- _WORK TO DO_
Reproduce word for word the lines of the listing from the line containing "The height and width of the screenshot is (450, 600)." through the line containing "Action: pos(215,227)", with both of those lines included.

- _RECORD LIST_
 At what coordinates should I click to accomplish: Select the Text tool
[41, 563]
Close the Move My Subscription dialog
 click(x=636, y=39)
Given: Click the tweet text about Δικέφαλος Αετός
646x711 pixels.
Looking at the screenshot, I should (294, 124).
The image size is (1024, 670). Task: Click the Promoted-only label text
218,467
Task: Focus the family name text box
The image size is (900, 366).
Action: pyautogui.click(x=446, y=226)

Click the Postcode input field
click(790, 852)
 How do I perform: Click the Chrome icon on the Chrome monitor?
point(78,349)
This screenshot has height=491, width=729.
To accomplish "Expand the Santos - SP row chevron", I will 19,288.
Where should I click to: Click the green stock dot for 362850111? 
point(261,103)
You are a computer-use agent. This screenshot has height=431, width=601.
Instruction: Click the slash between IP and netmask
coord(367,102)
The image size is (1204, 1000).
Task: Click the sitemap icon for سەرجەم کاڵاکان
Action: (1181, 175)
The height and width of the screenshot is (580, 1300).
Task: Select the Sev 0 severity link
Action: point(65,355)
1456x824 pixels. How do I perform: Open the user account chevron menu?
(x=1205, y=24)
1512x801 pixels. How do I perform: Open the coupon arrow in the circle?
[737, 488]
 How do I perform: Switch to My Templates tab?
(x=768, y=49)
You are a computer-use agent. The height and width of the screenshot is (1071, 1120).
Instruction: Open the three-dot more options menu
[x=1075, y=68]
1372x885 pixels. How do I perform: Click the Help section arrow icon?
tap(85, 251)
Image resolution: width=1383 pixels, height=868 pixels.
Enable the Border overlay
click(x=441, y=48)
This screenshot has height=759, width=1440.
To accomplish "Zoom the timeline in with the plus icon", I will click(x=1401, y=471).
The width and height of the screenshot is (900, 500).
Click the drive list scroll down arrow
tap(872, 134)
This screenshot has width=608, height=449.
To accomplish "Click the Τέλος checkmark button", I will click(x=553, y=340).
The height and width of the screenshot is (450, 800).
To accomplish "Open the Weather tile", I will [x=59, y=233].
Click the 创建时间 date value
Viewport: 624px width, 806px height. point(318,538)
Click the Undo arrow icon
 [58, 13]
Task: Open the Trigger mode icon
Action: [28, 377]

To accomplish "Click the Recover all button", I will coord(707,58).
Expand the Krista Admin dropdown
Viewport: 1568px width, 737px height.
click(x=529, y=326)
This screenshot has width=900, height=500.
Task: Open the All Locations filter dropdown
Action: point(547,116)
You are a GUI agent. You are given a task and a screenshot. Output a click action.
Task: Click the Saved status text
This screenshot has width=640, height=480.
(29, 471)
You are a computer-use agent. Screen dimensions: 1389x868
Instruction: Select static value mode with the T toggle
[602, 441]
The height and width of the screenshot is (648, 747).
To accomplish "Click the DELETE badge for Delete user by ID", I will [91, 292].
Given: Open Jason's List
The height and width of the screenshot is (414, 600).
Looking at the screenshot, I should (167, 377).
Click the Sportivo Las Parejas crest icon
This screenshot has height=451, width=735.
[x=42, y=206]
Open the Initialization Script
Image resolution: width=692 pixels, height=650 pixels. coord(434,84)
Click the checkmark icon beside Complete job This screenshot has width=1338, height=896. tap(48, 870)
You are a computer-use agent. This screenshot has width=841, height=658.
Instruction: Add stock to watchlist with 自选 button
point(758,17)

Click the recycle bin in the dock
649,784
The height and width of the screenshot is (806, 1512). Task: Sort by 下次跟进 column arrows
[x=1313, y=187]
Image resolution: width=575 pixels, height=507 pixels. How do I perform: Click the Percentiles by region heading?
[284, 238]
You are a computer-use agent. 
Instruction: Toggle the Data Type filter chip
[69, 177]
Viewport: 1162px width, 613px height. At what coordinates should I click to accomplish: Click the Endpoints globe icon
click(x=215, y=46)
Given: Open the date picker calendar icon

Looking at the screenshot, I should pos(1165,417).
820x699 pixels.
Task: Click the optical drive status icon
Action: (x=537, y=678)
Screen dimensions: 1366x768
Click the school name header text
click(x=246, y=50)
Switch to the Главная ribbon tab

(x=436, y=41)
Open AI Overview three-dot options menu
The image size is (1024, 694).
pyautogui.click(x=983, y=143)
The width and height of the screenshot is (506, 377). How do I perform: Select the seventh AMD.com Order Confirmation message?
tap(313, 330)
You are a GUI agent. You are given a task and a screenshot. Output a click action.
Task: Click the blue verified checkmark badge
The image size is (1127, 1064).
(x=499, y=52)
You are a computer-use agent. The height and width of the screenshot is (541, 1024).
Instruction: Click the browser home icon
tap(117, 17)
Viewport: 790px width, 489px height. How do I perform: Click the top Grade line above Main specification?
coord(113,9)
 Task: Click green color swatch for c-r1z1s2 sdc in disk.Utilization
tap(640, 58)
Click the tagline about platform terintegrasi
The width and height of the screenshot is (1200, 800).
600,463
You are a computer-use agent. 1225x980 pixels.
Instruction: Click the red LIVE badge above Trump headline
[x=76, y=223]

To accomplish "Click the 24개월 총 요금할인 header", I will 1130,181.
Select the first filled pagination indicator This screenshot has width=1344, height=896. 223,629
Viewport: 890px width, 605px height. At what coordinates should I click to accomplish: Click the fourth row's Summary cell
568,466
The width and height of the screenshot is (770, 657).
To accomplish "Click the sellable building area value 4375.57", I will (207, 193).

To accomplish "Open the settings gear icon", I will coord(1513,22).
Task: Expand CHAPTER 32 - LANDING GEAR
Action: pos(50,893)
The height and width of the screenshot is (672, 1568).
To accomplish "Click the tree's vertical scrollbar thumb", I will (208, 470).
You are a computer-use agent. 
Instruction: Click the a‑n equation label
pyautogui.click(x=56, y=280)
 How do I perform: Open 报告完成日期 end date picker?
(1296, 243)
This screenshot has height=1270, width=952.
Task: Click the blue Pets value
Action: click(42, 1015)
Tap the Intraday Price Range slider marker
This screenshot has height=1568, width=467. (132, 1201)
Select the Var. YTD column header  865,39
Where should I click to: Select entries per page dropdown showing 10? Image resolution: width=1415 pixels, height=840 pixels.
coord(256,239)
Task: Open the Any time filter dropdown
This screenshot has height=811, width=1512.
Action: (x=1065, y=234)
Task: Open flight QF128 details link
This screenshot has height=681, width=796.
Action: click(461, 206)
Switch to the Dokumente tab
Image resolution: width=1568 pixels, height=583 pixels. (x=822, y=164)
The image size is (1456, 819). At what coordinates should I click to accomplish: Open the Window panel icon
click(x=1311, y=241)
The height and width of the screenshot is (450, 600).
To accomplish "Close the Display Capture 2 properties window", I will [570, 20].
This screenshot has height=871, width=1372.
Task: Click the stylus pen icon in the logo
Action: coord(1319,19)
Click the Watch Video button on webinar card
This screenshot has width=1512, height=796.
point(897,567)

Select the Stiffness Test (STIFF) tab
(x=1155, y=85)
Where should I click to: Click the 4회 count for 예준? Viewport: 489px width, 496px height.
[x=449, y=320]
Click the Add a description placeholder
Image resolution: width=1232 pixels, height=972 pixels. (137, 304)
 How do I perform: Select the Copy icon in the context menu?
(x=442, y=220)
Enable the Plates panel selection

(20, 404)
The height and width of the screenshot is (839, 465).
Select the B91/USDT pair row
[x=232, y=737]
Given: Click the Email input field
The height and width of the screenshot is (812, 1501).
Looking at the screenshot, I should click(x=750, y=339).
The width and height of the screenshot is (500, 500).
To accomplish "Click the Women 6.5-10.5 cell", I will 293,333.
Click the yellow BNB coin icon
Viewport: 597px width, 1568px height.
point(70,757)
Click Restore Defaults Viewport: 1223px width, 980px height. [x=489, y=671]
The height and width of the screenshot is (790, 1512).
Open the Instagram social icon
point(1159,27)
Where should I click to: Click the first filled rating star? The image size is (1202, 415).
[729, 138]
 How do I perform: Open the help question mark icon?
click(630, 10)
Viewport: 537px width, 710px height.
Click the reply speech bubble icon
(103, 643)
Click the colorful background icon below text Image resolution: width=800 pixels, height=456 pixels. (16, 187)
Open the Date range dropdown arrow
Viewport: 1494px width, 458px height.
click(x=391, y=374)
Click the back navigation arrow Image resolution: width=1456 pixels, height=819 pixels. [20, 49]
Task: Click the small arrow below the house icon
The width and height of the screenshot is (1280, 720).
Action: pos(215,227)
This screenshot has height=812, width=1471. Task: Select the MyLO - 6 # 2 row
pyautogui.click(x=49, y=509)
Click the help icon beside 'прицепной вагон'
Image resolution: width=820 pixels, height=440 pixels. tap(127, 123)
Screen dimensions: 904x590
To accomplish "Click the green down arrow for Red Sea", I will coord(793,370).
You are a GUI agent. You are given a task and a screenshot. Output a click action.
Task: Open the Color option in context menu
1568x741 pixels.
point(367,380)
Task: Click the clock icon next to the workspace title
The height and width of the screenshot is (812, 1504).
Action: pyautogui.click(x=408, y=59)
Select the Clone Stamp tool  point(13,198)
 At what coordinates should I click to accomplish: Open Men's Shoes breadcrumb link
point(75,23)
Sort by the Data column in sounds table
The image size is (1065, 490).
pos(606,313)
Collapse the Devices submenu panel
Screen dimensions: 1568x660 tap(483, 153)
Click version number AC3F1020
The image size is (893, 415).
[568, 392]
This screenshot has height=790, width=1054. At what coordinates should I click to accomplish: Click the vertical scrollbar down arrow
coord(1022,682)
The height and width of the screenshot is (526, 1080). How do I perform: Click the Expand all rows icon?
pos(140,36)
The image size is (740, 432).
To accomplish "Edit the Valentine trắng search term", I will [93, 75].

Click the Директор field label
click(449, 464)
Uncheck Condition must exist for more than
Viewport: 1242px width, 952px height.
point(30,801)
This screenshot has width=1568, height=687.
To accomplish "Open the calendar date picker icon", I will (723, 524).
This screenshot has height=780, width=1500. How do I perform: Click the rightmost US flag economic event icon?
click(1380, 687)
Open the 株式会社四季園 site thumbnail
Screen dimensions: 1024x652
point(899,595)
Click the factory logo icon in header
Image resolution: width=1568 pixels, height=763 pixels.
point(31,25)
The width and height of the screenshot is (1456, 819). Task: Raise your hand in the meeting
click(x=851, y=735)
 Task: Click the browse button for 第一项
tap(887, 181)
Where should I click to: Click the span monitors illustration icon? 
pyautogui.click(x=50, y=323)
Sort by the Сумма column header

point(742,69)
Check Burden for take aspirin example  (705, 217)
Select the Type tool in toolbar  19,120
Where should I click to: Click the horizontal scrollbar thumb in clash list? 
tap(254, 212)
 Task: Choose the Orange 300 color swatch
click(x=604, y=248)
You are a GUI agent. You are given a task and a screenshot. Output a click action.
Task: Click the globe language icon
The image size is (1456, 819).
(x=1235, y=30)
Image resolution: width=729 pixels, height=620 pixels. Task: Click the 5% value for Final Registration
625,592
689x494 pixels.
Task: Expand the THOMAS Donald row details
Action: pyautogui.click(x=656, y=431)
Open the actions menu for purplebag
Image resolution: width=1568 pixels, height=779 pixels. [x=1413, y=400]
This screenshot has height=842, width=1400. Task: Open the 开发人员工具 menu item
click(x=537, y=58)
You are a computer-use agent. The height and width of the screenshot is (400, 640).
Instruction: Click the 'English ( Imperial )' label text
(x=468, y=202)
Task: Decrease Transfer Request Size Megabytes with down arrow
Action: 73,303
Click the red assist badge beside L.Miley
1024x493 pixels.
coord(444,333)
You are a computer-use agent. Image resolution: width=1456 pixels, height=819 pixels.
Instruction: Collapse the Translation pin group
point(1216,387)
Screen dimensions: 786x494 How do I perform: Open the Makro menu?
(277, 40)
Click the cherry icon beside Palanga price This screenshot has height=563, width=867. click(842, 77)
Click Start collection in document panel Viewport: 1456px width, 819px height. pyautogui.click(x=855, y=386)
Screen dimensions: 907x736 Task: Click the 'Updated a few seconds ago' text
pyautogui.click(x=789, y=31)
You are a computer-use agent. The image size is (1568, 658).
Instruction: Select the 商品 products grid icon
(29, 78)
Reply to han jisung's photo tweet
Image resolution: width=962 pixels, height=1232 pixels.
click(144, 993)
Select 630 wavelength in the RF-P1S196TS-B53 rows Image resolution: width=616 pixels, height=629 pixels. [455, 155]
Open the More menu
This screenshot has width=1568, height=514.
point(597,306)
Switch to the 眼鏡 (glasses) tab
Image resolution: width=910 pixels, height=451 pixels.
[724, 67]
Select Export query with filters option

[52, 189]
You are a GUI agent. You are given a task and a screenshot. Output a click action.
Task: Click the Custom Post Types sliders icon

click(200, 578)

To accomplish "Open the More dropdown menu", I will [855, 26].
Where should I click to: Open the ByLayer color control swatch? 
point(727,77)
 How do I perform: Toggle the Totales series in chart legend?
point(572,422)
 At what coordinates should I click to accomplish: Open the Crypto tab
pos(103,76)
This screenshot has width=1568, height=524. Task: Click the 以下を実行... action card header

- _ANSWER TO THIS PROBLEM_
The height and width of the screenshot is (450, 600).
To accomplish "Close the Display Capture 2 properties window", I will [570, 20].
This screenshot has height=871, width=1372.
Task: Click the stylus pen icon in the logo
Action: coord(1319,19)
Click the Watch Video button on webinar card
This screenshot has width=1512, height=796.
point(897,567)

Select the Stiffness Test (STIFF) tab
(x=1155, y=85)
Where should I click to: Click the 4회 count for 예준? Viewport: 489px width, 496px height.
[x=449, y=320]
Click the Add a description placeholder
Image resolution: width=1232 pixels, height=972 pixels. (137, 304)
 How do I perform: Select the Copy icon in the context menu?
(x=442, y=220)
Enable the Plates panel selection

(20, 404)
The height and width of the screenshot is (839, 465).
Select the B91/USDT pair row
[x=232, y=737]
Given: Click the Email input field
The height and width of the screenshot is (812, 1501).
Looking at the screenshot, I should click(x=750, y=339).
The width and height of the screenshot is (500, 500).
To accomplish "Click the Women 6.5-10.5 cell", I will 293,333.
Click the yellow BNB coin icon
Viewport: 597px width, 1568px height.
point(70,757)
Click Restore Defaults Viewport: 1223px width, 980px height. [x=489, y=671]
The height and width of the screenshot is (790, 1512).
Open the Instagram social icon
point(1159,27)
Where should I click to: Click the first filled rating star? The image size is (1202, 415).
[729, 138]
 How do I perform: Open the help question mark icon?
click(630, 10)
Viewport: 537px width, 710px height.
Click the reply speech bubble icon
(103, 643)
Click the colorful background icon below text Image resolution: width=800 pixels, height=456 pixels. (16, 187)
Open the Date range dropdown arrow
Viewport: 1494px width, 458px height.
click(x=391, y=374)
Click the back navigation arrow Image resolution: width=1456 pixels, height=819 pixels. [20, 49]
Task: Click the small arrow below the house icon
The width and height of the screenshot is (1280, 720).
Action: pos(215,227)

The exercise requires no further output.